Honestly, we all knew this was happening. It went surprisingly well. Depositors and many WaMu employees may actually remain unscathed.The Federal Deposit Insurance Corp will seize Washington Mutual and sell its deposits to JPMorgan Chase for an undisclosed sum, CNBC has learned. The deal is expected to be announced during a Thursday night conference call at 9:15 p.m. ET.
Federal regulators have been heavily involved in putting together the transaction, which comes as WaMu is besieged by a huge number of bad mortgage loans on its books.
The exact details of the deal aren't known as yet, but JPMorgan [JPM 43.46 2.96 (+7.31%) ] is expected to acquire WaMu's deposits and branches, as well as other operations.
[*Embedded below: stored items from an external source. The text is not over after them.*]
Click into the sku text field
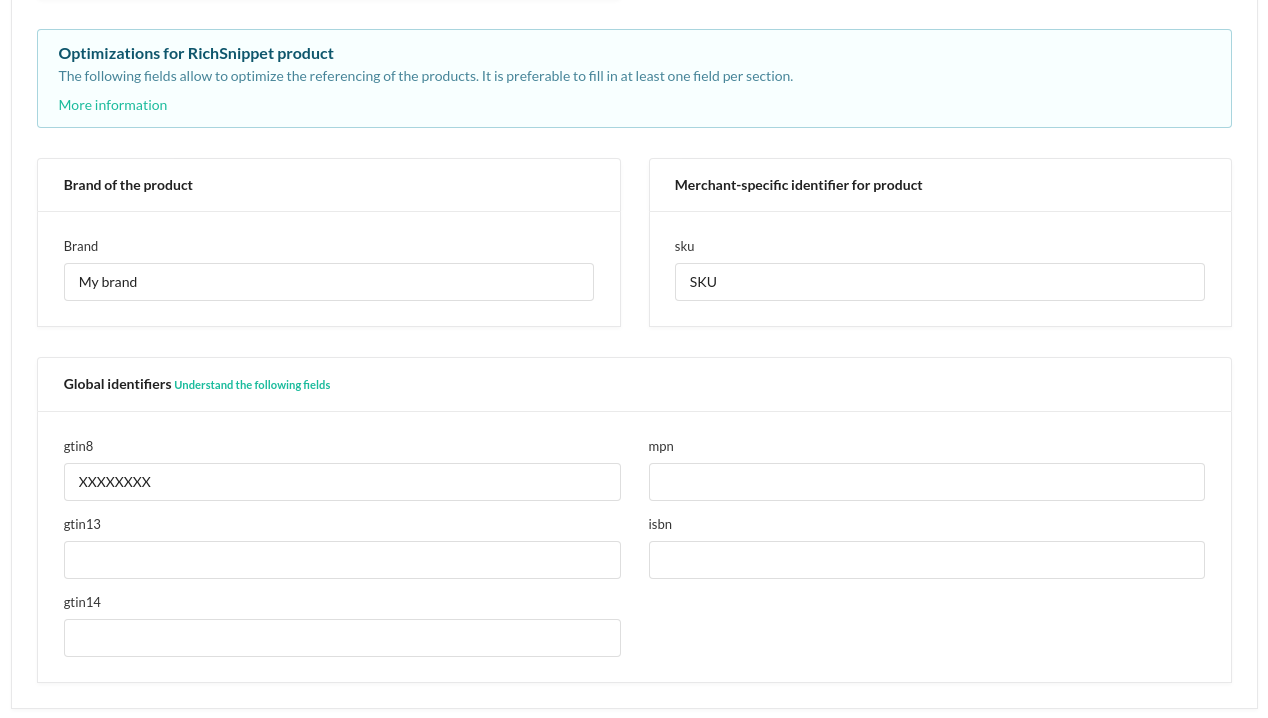Image resolution: width=1268 pixels, height=718 pixels. 938,282

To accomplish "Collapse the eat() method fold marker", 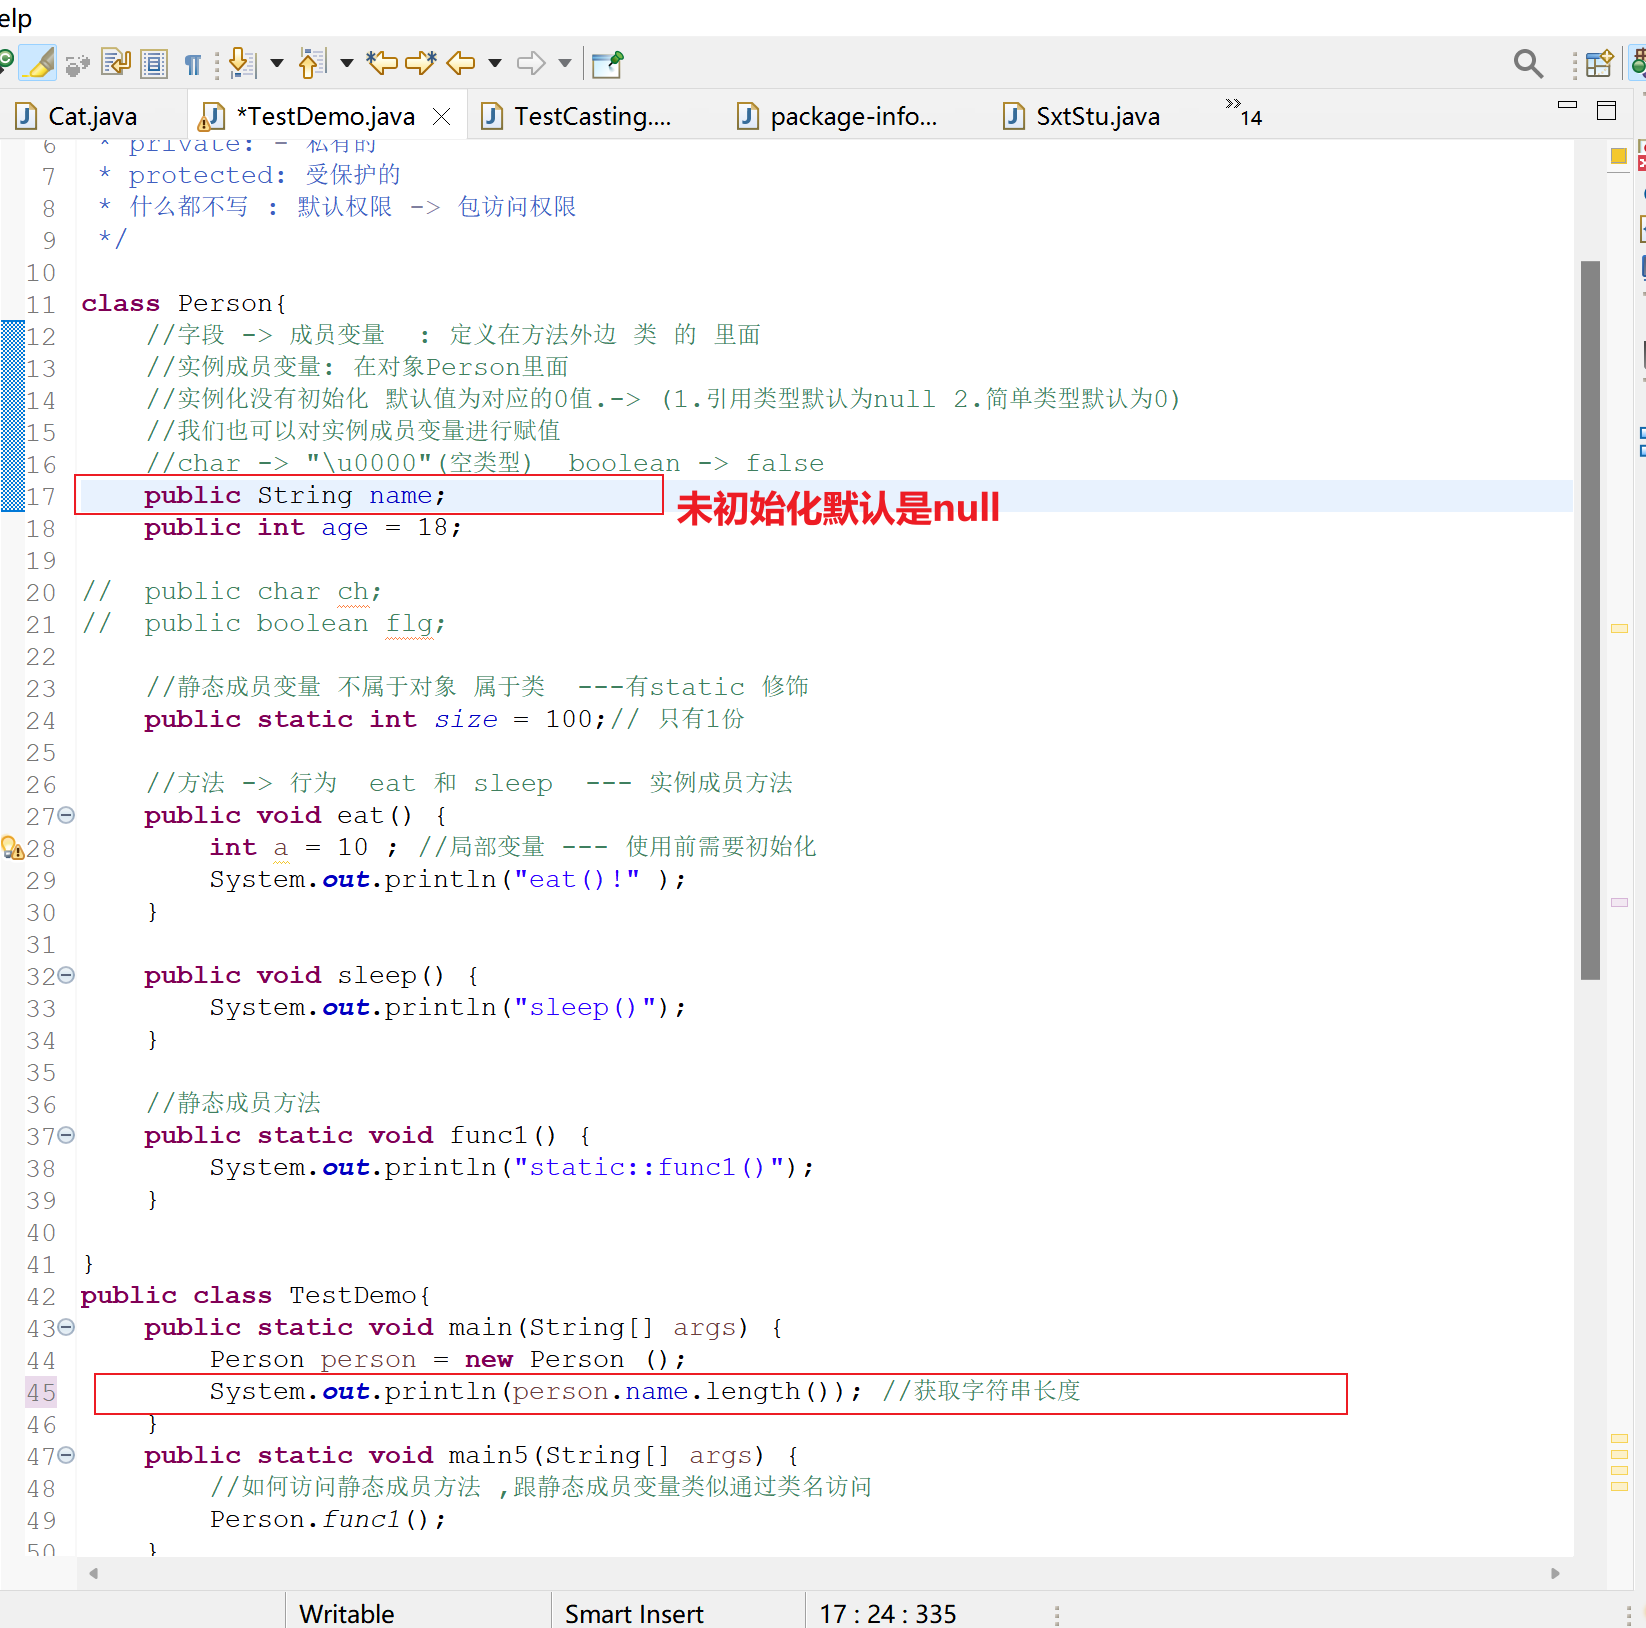I will [66, 815].
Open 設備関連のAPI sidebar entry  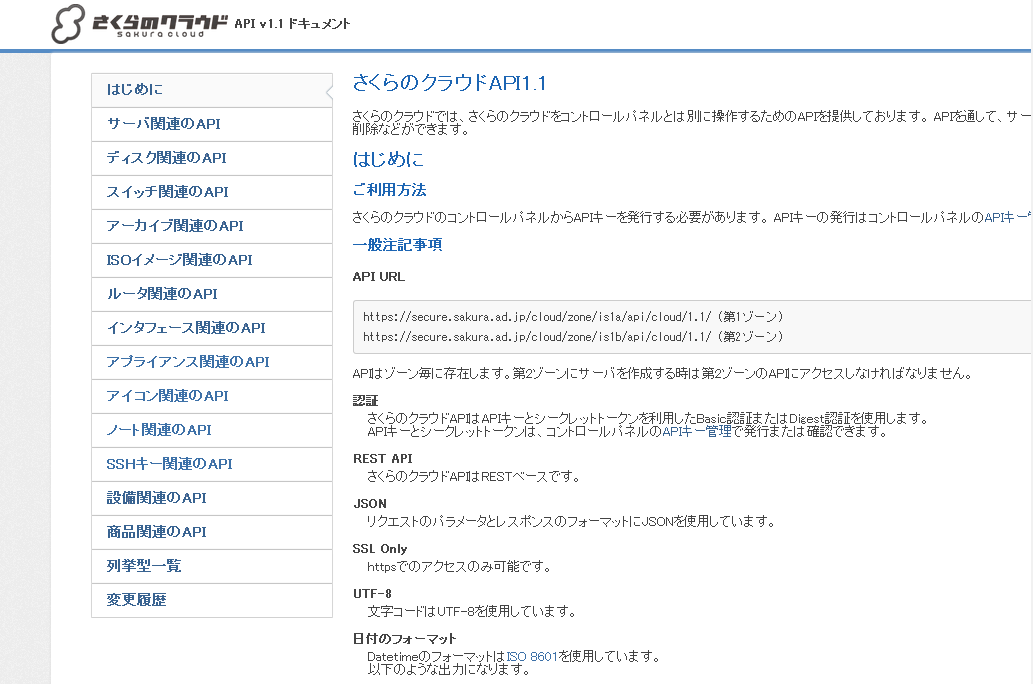pos(156,498)
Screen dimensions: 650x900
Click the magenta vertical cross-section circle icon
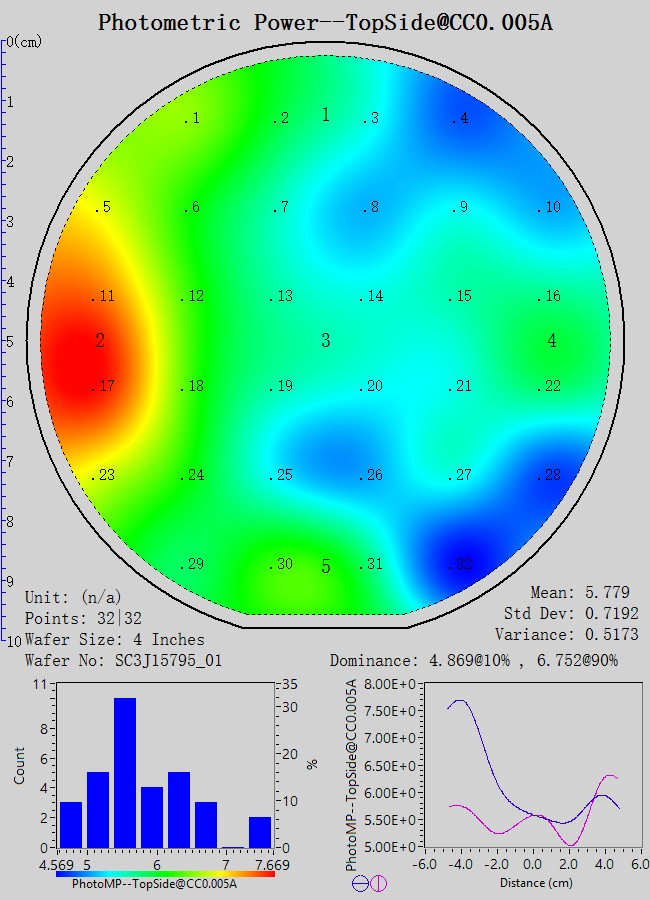pos(378,883)
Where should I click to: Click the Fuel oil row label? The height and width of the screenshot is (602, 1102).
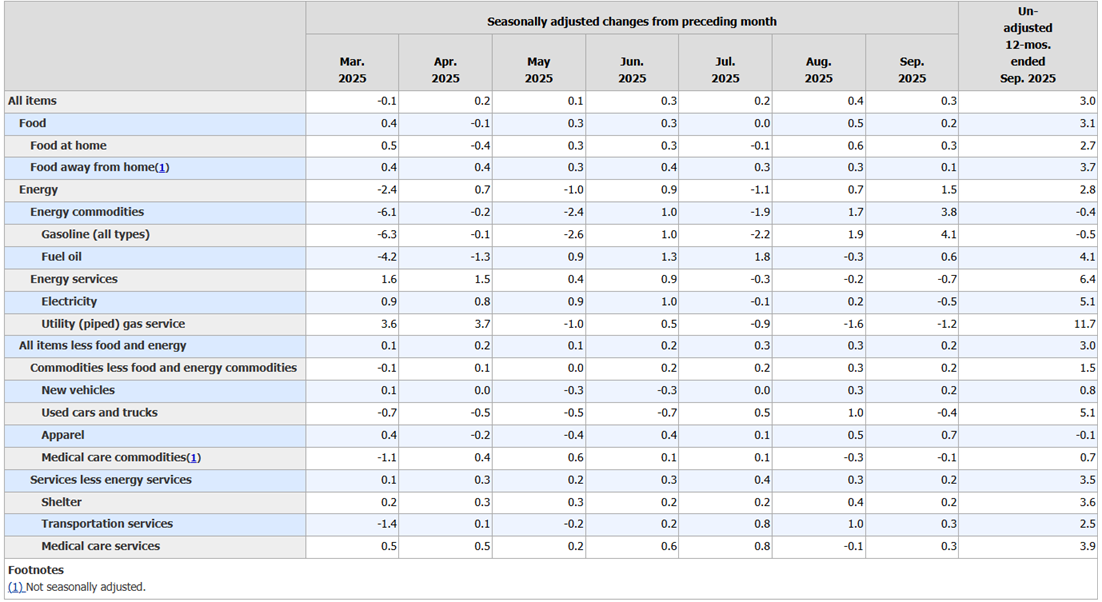point(61,257)
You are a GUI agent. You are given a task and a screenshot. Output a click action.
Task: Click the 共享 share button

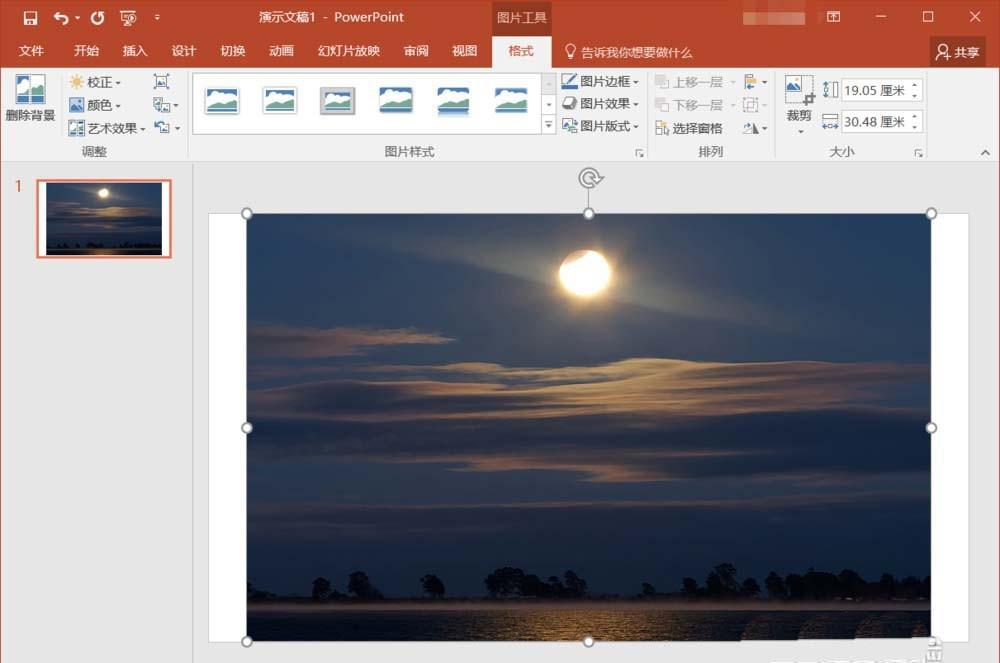[957, 52]
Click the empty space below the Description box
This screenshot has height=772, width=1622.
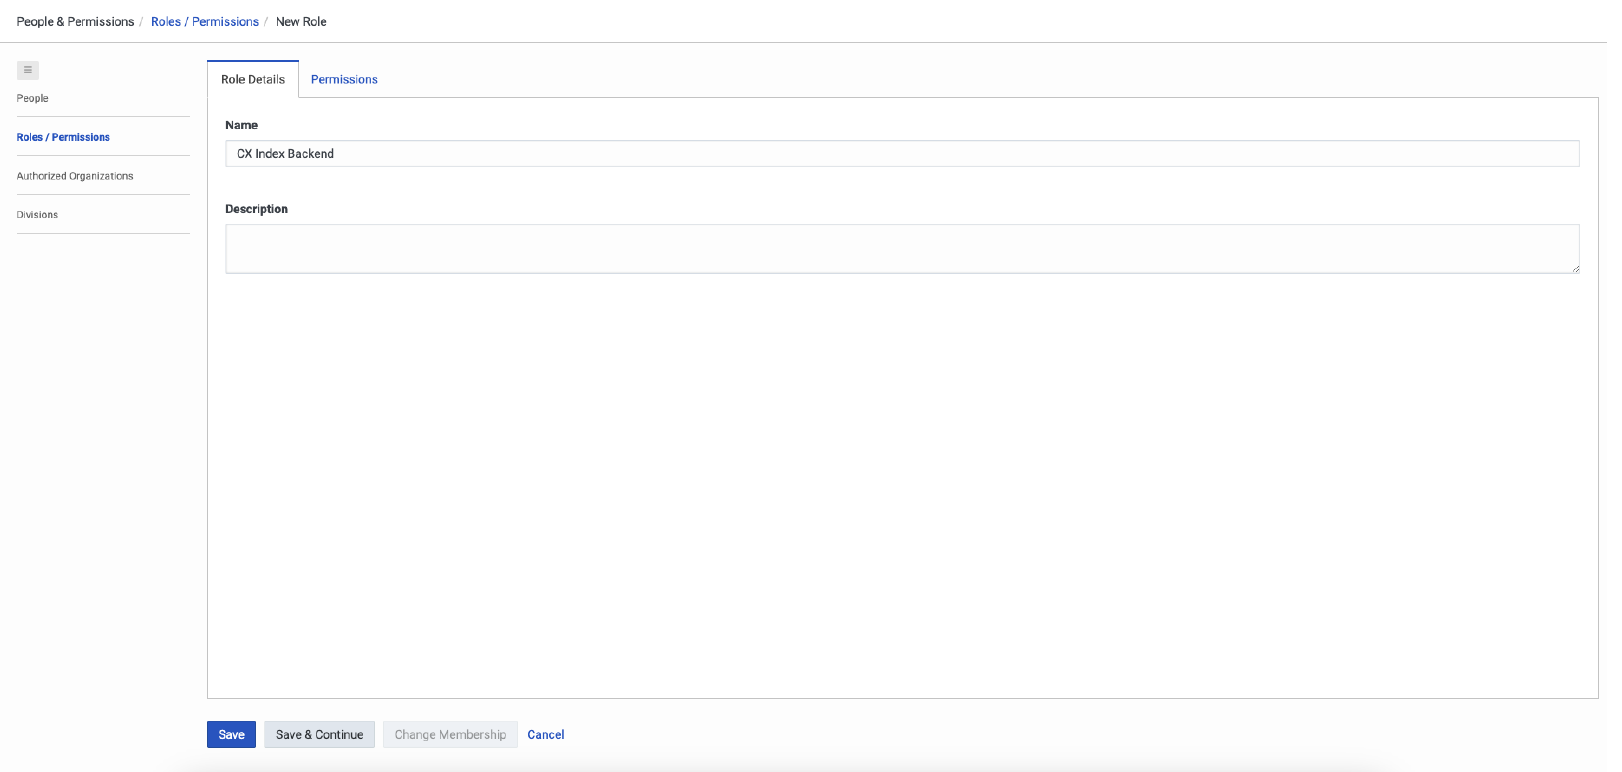(x=901, y=480)
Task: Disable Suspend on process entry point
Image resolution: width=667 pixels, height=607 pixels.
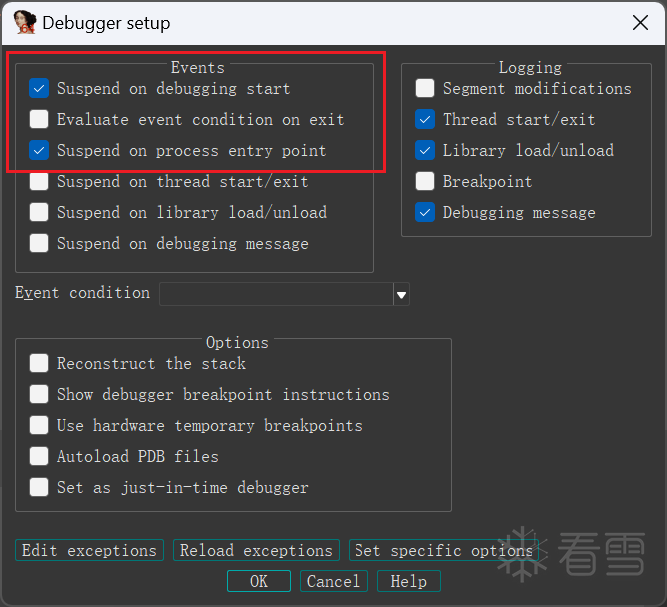Action: 39,150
The deal isn't expected to expected to result in any hit to the bank-insurance fund.
Washington Mutual [WM 1.69 -0.57 (-25.22%) ] had been trying to sell itself the past two weeks. Interested banks included Citigroup [C 19.41 0.45 (+2.37%) ], HSBC Holdings [HBC 81.59 1.79 (+2.24%) ], Toronto-Dominion Bank [TD 62.00 --- UNCH (0) ] and Wells Fargo [WFC 34.12 -0.15 (-0.44%) ].
WaMu came under further pressure to sell Wednesday when Standard & Poor's slashed its credit rating deep into "junk" territory. The thrift replaced its chief executive this month after suffering losses totaling $6.3 billion over the previous three quarters.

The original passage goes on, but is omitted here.